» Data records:
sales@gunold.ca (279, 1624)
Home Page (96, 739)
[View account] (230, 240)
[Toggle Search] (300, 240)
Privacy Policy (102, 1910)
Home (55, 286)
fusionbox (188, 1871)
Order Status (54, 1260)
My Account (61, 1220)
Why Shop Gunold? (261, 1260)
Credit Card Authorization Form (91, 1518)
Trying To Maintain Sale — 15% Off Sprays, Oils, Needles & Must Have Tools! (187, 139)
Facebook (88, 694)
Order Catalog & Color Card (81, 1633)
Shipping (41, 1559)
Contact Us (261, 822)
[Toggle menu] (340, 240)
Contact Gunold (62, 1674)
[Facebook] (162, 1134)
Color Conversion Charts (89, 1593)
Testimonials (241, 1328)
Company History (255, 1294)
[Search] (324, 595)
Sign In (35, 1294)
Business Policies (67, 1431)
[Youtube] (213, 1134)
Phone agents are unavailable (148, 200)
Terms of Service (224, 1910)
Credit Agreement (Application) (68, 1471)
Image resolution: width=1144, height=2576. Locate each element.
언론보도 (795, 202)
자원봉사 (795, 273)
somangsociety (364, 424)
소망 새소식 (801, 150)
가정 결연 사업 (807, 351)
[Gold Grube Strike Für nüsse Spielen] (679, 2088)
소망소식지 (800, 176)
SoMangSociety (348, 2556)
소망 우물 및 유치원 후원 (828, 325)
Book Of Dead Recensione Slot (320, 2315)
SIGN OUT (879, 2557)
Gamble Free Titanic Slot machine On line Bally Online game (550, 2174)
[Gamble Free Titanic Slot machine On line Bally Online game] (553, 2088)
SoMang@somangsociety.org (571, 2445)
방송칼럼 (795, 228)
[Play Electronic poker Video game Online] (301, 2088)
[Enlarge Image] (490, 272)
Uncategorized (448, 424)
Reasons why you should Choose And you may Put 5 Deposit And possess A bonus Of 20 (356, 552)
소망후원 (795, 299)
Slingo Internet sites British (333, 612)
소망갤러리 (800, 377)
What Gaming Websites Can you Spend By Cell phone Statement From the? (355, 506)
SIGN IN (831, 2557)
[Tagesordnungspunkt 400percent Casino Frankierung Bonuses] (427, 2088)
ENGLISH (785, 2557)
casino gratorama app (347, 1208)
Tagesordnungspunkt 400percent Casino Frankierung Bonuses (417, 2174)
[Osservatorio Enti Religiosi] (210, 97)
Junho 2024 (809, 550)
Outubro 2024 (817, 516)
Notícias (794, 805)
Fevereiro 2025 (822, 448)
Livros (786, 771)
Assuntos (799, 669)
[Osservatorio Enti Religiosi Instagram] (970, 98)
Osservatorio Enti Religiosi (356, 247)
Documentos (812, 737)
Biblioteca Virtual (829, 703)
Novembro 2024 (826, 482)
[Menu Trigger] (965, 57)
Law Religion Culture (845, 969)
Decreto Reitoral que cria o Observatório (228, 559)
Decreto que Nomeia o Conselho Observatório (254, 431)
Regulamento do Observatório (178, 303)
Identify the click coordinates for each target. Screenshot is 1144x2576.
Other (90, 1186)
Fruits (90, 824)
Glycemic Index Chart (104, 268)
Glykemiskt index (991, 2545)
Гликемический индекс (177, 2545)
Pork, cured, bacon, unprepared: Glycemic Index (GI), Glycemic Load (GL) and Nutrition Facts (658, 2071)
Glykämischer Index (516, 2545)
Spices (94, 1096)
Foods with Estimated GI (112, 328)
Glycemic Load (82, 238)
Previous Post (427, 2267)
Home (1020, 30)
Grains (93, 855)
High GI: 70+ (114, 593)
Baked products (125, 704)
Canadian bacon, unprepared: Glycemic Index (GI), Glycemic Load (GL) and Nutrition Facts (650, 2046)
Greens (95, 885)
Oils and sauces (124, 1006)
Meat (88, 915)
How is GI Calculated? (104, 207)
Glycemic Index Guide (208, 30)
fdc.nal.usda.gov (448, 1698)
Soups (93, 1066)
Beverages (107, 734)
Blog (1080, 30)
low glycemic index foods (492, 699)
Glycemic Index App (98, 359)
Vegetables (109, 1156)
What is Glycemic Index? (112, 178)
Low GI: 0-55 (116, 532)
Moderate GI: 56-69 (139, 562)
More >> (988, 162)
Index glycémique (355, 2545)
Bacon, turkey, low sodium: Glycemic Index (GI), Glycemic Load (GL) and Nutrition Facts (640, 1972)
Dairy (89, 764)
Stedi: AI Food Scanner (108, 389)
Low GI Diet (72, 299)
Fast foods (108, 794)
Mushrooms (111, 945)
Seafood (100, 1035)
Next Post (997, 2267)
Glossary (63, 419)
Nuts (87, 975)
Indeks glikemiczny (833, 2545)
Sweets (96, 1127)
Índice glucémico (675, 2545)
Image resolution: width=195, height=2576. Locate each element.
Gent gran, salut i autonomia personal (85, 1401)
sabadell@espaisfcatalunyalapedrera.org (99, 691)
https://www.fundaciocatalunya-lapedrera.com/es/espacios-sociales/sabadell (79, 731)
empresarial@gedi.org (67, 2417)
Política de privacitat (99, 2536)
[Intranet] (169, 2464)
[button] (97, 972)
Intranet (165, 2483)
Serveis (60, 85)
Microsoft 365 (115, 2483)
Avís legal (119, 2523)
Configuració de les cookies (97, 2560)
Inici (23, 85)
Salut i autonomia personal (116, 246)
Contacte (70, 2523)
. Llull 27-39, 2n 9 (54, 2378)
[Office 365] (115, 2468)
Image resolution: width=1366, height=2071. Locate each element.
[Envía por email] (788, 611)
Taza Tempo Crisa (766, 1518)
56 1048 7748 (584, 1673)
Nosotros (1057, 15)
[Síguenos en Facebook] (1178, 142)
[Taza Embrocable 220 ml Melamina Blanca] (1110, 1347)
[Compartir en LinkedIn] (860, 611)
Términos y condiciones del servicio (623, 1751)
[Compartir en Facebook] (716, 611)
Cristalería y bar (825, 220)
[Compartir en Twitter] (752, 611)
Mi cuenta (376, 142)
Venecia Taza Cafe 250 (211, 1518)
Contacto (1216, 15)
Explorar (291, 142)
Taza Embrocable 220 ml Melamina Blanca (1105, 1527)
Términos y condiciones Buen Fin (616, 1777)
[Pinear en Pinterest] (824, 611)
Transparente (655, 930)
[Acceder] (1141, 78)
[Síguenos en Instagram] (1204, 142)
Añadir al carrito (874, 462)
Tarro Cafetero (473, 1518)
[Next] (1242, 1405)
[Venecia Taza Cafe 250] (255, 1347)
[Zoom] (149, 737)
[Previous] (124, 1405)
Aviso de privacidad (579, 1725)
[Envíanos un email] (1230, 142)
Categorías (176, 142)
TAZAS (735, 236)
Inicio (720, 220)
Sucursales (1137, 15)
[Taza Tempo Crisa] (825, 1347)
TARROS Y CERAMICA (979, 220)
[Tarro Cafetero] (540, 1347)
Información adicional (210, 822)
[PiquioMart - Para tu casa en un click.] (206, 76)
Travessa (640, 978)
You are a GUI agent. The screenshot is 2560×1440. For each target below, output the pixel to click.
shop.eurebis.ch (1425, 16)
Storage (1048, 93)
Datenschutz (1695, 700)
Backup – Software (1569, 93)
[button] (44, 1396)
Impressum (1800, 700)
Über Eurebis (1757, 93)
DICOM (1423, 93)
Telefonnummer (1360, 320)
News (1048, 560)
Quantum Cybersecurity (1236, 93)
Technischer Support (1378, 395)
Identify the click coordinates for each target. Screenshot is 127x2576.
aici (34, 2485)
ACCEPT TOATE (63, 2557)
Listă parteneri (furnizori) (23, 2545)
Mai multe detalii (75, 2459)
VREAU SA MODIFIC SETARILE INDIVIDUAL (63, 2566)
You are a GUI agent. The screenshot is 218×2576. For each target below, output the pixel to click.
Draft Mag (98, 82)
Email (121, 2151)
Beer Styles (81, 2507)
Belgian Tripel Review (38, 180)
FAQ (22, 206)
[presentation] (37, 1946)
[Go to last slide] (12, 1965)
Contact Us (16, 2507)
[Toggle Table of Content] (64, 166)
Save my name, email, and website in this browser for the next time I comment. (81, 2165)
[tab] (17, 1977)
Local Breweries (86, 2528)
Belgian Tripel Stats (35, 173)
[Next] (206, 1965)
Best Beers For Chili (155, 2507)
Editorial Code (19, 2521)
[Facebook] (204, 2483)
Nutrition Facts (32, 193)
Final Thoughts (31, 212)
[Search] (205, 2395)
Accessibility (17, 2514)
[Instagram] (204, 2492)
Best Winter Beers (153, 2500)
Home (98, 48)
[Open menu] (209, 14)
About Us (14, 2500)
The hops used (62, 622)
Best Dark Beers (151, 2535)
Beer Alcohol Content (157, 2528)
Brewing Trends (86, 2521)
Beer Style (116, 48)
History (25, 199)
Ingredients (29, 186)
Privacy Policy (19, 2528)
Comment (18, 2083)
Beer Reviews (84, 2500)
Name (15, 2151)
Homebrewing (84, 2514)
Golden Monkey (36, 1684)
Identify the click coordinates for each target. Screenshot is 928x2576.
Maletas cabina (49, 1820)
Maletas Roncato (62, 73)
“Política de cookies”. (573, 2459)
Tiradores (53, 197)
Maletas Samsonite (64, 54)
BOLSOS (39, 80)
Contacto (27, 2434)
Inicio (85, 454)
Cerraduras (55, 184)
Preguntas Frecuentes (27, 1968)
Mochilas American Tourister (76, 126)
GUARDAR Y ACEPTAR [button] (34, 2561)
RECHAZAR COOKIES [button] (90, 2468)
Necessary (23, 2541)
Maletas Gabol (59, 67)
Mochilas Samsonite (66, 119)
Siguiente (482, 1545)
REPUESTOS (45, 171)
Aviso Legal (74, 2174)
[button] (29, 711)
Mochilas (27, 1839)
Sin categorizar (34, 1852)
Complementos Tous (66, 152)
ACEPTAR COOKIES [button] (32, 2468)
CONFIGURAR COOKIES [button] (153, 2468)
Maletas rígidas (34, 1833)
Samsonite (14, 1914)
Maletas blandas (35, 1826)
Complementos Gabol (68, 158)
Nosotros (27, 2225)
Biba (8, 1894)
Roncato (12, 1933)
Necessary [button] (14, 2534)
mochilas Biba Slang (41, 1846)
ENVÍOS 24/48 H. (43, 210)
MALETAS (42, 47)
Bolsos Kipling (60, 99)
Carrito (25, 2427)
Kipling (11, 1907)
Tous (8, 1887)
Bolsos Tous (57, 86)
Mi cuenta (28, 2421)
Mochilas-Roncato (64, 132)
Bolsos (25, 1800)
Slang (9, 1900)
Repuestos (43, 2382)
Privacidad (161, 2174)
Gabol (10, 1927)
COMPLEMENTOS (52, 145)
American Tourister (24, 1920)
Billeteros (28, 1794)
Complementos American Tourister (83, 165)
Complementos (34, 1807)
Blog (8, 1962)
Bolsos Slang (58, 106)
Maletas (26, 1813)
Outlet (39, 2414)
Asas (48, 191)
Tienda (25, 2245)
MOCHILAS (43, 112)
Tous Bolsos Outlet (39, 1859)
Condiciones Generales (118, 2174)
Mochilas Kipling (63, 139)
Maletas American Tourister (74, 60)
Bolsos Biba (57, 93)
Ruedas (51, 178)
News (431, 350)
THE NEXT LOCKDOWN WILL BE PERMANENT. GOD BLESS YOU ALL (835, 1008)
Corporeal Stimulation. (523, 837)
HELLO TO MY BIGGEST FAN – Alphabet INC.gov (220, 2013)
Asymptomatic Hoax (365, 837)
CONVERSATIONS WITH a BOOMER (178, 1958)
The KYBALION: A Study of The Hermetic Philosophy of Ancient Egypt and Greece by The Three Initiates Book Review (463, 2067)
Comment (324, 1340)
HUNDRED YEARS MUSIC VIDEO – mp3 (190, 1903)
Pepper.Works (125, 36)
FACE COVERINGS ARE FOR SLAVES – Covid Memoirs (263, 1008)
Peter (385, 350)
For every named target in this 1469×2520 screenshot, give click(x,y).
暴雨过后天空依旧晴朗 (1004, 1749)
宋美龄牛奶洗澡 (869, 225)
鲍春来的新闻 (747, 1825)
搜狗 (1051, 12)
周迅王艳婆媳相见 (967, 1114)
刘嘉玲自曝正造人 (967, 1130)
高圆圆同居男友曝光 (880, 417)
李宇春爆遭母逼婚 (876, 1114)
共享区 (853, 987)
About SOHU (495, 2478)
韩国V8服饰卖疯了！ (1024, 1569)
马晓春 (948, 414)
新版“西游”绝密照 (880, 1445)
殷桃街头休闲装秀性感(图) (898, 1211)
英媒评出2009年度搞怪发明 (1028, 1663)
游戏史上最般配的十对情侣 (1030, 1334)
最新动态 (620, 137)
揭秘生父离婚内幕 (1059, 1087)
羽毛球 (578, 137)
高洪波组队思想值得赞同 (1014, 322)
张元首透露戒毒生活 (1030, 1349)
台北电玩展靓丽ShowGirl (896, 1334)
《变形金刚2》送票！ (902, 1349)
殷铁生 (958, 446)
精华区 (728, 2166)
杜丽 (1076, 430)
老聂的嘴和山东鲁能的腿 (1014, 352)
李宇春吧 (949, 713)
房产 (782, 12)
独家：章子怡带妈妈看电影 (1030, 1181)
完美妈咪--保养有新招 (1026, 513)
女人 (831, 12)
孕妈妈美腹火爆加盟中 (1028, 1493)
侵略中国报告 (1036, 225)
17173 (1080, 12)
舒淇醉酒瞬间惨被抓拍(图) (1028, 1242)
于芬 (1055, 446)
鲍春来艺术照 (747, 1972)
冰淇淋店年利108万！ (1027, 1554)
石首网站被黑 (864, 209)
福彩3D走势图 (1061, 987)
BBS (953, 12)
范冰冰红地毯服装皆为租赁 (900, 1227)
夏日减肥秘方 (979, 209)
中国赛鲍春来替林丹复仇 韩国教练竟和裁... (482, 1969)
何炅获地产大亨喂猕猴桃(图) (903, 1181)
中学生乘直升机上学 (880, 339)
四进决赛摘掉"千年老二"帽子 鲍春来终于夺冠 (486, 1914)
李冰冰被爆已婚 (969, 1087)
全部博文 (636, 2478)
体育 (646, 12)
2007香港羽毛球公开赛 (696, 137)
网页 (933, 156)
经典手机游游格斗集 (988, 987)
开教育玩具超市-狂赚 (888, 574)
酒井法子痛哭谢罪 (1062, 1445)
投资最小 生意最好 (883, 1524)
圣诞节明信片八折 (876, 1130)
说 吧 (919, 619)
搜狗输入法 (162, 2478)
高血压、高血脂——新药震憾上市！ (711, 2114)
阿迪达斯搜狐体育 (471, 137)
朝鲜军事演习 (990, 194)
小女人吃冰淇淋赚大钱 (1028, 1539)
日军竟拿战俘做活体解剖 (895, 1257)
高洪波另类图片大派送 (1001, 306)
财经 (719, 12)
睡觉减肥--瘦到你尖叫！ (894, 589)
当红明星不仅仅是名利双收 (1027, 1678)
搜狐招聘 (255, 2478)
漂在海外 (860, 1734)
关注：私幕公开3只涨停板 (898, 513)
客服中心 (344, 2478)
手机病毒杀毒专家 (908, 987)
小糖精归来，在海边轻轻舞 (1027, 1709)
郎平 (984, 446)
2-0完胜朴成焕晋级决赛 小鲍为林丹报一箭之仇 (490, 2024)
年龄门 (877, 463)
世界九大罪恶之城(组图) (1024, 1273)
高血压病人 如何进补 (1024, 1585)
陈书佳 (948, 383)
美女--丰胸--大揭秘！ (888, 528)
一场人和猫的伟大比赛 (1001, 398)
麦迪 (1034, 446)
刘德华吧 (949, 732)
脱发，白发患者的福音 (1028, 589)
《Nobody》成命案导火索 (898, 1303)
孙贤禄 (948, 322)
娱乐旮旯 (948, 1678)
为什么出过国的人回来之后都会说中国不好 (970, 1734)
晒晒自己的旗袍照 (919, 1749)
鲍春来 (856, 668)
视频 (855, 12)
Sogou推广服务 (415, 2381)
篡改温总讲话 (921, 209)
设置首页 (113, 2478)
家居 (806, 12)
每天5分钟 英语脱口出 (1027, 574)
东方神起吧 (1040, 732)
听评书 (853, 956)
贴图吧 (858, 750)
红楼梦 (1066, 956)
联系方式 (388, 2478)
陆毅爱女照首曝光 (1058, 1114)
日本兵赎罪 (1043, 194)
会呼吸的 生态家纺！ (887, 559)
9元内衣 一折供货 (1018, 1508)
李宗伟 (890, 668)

» INSTRUCTIONS FOR THE TASK:
Your answer should consist solely of the lines above from the line with "搜狗输入法 (162, 2478)" to the line with "脱发，白发患者的福音 (1028, 589)", both included, reproduced exactly.

» ANSWER SPACE:
搜狗输入法 (162, 2478)
高血压、高血脂——新药震憾上市！ (711, 2114)
阿迪达斯搜狐体育 (471, 137)
朝鲜军事演习 (990, 194)
小女人吃冰淇淋赚大钱 (1028, 1539)
日军竟拿战俘做活体解剖 (895, 1257)
高洪波另类图片大派送 (1001, 306)
财经 (719, 12)
睡觉减肥--瘦到你尖叫！ (894, 589)
当红明星不仅仅是名利双收 (1027, 1678)
搜狐招聘 (255, 2478)
漂在海外 (860, 1734)
关注：私幕公开3只涨停板 (898, 513)
客服中心 (344, 2478)
手机病毒杀毒专家 (908, 987)
小糖精归来，在海边轻轻舞 (1027, 1709)
郎平 (984, 446)
2-0完胜朴成焕晋级决赛 小鲍为林丹报一箭之仇 (490, 2024)
年龄门 (877, 463)
世界九大罪恶之城(组图) (1024, 1273)
高血压病人 如何进补 (1024, 1585)
陈书佳 (948, 383)
美女--丰胸--大揭秘！ (888, 528)
一场人和猫的伟大比赛 (1001, 398)
麦迪 (1034, 446)
刘德华吧 (949, 732)
脱发，白发患者的福音 (1028, 589)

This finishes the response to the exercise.